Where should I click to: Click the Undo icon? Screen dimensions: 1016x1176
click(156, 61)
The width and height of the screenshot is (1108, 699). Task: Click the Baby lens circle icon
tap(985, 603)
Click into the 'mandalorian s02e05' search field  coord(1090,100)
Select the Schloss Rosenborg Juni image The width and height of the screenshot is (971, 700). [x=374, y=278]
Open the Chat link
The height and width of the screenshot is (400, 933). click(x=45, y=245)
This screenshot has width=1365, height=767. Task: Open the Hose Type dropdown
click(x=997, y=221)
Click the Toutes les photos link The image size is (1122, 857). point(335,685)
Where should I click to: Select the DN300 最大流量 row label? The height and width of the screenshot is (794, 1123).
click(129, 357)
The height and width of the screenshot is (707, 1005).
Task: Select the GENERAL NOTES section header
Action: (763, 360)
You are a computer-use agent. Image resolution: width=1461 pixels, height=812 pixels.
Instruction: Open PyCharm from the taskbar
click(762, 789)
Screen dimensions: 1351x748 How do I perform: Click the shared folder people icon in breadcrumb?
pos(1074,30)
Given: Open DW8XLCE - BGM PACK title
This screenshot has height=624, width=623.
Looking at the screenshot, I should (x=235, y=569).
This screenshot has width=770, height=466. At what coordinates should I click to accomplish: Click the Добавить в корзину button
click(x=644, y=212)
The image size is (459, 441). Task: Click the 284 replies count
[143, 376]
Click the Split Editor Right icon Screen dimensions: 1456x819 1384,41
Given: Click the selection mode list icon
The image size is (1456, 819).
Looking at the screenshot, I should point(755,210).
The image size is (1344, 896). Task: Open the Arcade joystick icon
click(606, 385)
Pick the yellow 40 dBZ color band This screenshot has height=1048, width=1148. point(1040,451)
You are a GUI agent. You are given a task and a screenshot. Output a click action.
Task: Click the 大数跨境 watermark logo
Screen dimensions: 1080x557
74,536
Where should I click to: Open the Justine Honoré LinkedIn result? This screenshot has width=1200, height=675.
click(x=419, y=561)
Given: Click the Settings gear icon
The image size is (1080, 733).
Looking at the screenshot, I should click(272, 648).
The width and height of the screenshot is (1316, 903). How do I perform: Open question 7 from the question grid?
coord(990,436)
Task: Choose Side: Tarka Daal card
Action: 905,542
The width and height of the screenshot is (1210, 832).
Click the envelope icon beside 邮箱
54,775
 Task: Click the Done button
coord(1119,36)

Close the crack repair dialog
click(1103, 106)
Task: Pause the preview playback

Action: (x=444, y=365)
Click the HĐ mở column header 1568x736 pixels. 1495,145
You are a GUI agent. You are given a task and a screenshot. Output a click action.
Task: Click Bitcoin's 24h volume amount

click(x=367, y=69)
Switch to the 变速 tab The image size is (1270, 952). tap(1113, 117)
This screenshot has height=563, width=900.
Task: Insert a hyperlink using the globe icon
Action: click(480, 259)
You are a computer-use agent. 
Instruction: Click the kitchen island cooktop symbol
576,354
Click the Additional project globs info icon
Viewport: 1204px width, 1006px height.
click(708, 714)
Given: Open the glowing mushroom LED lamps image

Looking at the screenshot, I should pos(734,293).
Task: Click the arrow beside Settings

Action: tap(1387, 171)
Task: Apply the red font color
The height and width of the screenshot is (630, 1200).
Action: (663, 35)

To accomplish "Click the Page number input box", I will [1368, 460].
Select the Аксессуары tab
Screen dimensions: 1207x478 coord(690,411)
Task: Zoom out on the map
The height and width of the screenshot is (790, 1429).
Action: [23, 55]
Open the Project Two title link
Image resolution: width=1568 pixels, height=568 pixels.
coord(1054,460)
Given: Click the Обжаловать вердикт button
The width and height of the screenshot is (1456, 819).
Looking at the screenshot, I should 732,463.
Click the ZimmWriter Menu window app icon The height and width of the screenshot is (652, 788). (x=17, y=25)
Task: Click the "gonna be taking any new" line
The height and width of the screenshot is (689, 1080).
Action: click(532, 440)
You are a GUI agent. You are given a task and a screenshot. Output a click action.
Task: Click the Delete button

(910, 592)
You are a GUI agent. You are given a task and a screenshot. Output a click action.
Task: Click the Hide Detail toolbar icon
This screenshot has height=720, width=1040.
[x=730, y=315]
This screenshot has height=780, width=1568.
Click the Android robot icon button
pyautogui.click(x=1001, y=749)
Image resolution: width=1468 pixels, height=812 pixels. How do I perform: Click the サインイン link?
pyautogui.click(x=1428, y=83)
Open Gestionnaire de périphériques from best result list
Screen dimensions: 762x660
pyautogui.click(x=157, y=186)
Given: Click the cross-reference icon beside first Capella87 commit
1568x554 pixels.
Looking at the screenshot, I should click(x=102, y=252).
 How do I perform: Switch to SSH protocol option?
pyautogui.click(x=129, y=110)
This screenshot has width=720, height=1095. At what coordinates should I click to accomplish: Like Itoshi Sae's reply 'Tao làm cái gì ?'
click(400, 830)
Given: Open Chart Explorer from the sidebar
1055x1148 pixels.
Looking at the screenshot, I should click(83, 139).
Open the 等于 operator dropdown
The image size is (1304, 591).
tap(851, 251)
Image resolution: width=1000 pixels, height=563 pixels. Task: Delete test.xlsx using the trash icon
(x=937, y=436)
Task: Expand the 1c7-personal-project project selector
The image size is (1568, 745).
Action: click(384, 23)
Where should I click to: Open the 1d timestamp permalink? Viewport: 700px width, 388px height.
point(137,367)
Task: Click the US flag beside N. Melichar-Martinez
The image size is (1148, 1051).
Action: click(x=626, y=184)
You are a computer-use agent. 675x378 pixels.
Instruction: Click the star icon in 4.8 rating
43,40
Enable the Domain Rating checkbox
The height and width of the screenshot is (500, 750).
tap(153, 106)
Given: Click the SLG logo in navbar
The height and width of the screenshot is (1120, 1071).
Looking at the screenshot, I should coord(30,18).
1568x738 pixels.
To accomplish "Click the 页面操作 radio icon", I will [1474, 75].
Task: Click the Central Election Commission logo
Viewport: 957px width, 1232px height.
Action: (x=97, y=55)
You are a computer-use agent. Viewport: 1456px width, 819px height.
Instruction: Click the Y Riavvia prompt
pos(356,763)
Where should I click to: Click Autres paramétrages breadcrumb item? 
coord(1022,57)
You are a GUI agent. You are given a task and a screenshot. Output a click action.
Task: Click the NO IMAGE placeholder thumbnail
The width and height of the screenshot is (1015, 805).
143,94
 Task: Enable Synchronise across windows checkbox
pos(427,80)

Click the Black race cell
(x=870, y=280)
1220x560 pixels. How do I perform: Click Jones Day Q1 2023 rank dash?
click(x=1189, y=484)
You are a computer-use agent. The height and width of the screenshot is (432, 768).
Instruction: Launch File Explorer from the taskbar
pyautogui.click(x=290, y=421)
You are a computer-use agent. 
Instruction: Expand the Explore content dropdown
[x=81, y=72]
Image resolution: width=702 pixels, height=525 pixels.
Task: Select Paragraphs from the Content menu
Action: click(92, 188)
##############################
**The exercise:** Reproduce all of the entries above with every occurrence of "Where should I click to" swapped for "Where do I click to", leaving everything else unchanged.

**Response for this exercise:**
Where do I click to: Click the Undo icon? Screen dimensions: 1016x1176
click(156, 61)
The width and height of the screenshot is (1108, 699). Task: Click the Baby lens circle icon
tap(985, 603)
Click into the 'mandalorian s02e05' search field  coord(1090,100)
Select the Schloss Rosenborg Juni image The width and height of the screenshot is (971, 700). [x=374, y=278]
Open the Chat link
The height and width of the screenshot is (400, 933). click(x=45, y=245)
This screenshot has width=1365, height=767. Task: Open the Hose Type dropdown
click(x=997, y=221)
Click the Toutes les photos link The image size is (1122, 857). point(335,685)
Where do I click to: Select the DN300 最大流量 row label? The height and width of the screenshot is (794, 1123).
click(129, 357)
The height and width of the screenshot is (707, 1005).
Task: Select the GENERAL NOTES section header
Action: (763, 360)
You are a computer-use agent. Image resolution: width=1461 pixels, height=812 pixels.
Instruction: Open PyCharm from the taskbar
click(762, 789)
Screen dimensions: 1351x748 How do I perform: Click the shared folder people icon in breadcrumb?
pos(1074,30)
Given: Open DW8XLCE - BGM PACK title
This screenshot has height=624, width=623.
Looking at the screenshot, I should (x=235, y=569).
This screenshot has width=770, height=466. At what coordinates should I click to accomplish: Click the Добавить в корзину button
click(x=644, y=212)
The image size is (459, 441). Task: Click the 284 replies count
[143, 376]
Click the Split Editor Right icon Screen dimensions: 1456x819 1384,41
Given: Click the selection mode list icon
The image size is (1456, 819).
Looking at the screenshot, I should point(755,210).
The image size is (1344, 896). Task: Open the Arcade joystick icon
click(606, 385)
Pick the yellow 40 dBZ color band This screenshot has height=1048, width=1148. point(1040,451)
You are a GUI agent. You are given a task and a screenshot. Output a click action.
Task: Click the 大数跨境 watermark logo
Screen dimensions: 1080x557
74,536
Where do I click to: Open the Justine Honoré LinkedIn result? This screenshot has width=1200, height=675.
click(x=419, y=561)
Given: Click the Settings gear icon
The image size is (1080, 733).
Looking at the screenshot, I should click(272, 648).
The width and height of the screenshot is (1316, 903). How do I perform: Open question 7 from the question grid?
coord(990,436)
Task: Choose Side: Tarka Daal card
Action: 905,542
The width and height of the screenshot is (1210, 832).
Click the envelope icon beside 邮箱
54,775
 Task: Click the Done button
coord(1119,36)

Close the crack repair dialog
click(1103, 106)
Task: Pause the preview playback

Action: (x=444, y=365)
Click the HĐ mở column header 1568x736 pixels. 1495,145
You are a GUI agent. You are given a task and a screenshot. Output a click action.
Task: Click Bitcoin's 24h volume amount

click(x=367, y=69)
Switch to the 变速 tab The image size is (1270, 952). tap(1113, 117)
This screenshot has height=563, width=900.
Task: Insert a hyperlink using the globe icon
Action: click(480, 259)
You are a computer-use agent. 
Instruction: Click the kitchen island cooktop symbol
576,354
Click the Additional project globs info icon
Viewport: 1204px width, 1006px height.
click(708, 714)
Given: Open the glowing mushroom LED lamps image

Looking at the screenshot, I should pos(734,293).
Task: Click the arrow beside Settings

Action: tap(1387, 171)
Task: Apply the red font color
The height and width of the screenshot is (630, 1200).
Action: (663, 35)

To accomplish "Click the Page number input box", I will [1368, 460].
Select the Аксессуары tab
Screen dimensions: 1207x478 coord(690,411)
Task: Zoom out on the map
The height and width of the screenshot is (790, 1429).
Action: [23, 55]
Open the Project Two title link
Image resolution: width=1568 pixels, height=568 pixels.
coord(1054,460)
Given: Click the Обжаловать вердикт button
The width and height of the screenshot is (1456, 819).
Looking at the screenshot, I should 732,463.
Click the ZimmWriter Menu window app icon The height and width of the screenshot is (652, 788). (x=17, y=25)
Task: Click the "gonna be taking any new" line
The height and width of the screenshot is (689, 1080).
Action: click(532, 440)
You are a GUI agent. You are given a task and a screenshot. Output a click action.
Task: Click the Delete button

(910, 592)
You are a GUI agent. You are given a task and a screenshot. Output a click action.
Task: Click the Hide Detail toolbar icon
This screenshot has height=720, width=1040.
[x=730, y=315]
This screenshot has height=780, width=1568.
Click the Android robot icon button
pyautogui.click(x=1001, y=749)
Image resolution: width=1468 pixels, height=812 pixels. How do I perform: Click the サインイン link?
pyautogui.click(x=1428, y=83)
Open Gestionnaire de périphériques from best result list
Screen dimensions: 762x660
pyautogui.click(x=157, y=186)
Given: Click the cross-reference icon beside first Capella87 commit
1568x554 pixels.
Looking at the screenshot, I should click(x=102, y=252).
 How do I perform: Switch to SSH protocol option?
pyautogui.click(x=129, y=110)
This screenshot has width=720, height=1095. At what coordinates should I click to accomplish: Like Itoshi Sae's reply 'Tao làm cái gì ?'
click(400, 830)
Given: Open Chart Explorer from the sidebar
1055x1148 pixels.
Looking at the screenshot, I should click(83, 139).
Open the 等于 operator dropdown
The image size is (1304, 591).
tap(851, 251)
Image resolution: width=1000 pixels, height=563 pixels. Task: Delete test.xlsx using the trash icon
(x=937, y=436)
Task: Expand the 1c7-personal-project project selector
The image size is (1568, 745).
Action: click(384, 23)
Where do I click to: Open the 1d timestamp permalink? Viewport: 700px width, 388px height.
point(137,367)
Task: Click the US flag beside N. Melichar-Martinez
The image size is (1148, 1051).
Action: click(x=626, y=184)
You are a computer-use agent. 675x378 pixels.
Instruction: Click the star icon in 4.8 rating
43,40
Enable the Domain Rating checkbox
The height and width of the screenshot is (500, 750).
tap(153, 106)
Given: Click the SLG logo in navbar
The height and width of the screenshot is (1120, 1071).
Looking at the screenshot, I should coord(30,18).
1568x738 pixels.
To accomplish "Click the 页面操作 radio icon", I will [1474, 75].
Task: Click the Central Election Commission logo
Viewport: 957px width, 1232px height.
Action: (x=97, y=55)
You are a computer-use agent. Viewport: 1456px width, 819px height.
Instruction: Click the Y Riavvia prompt
pos(356,763)
Where do I click to: Click Autres paramétrages breadcrumb item? 
coord(1022,57)
You are a GUI agent. You are given a task and a screenshot. Output a click action.
Task: Click the NO IMAGE placeholder thumbnail
The width and height of the screenshot is (1015, 805).
143,94
 Task: Enable Synchronise across windows checkbox
pos(427,80)

Click the Black race cell
(x=870, y=280)
1220x560 pixels. How do I perform: Click Jones Day Q1 2023 rank dash?
click(x=1189, y=484)
You are a computer-use agent. The height and width of the screenshot is (432, 768).
Instruction: Launch File Explorer from the taskbar
pyautogui.click(x=290, y=421)
You are a computer-use agent. 
Instruction: Expand the Explore content dropdown
[x=81, y=72]
Image resolution: width=702 pixels, height=525 pixels.
Task: Select Paragraphs from the Content menu
Action: click(92, 188)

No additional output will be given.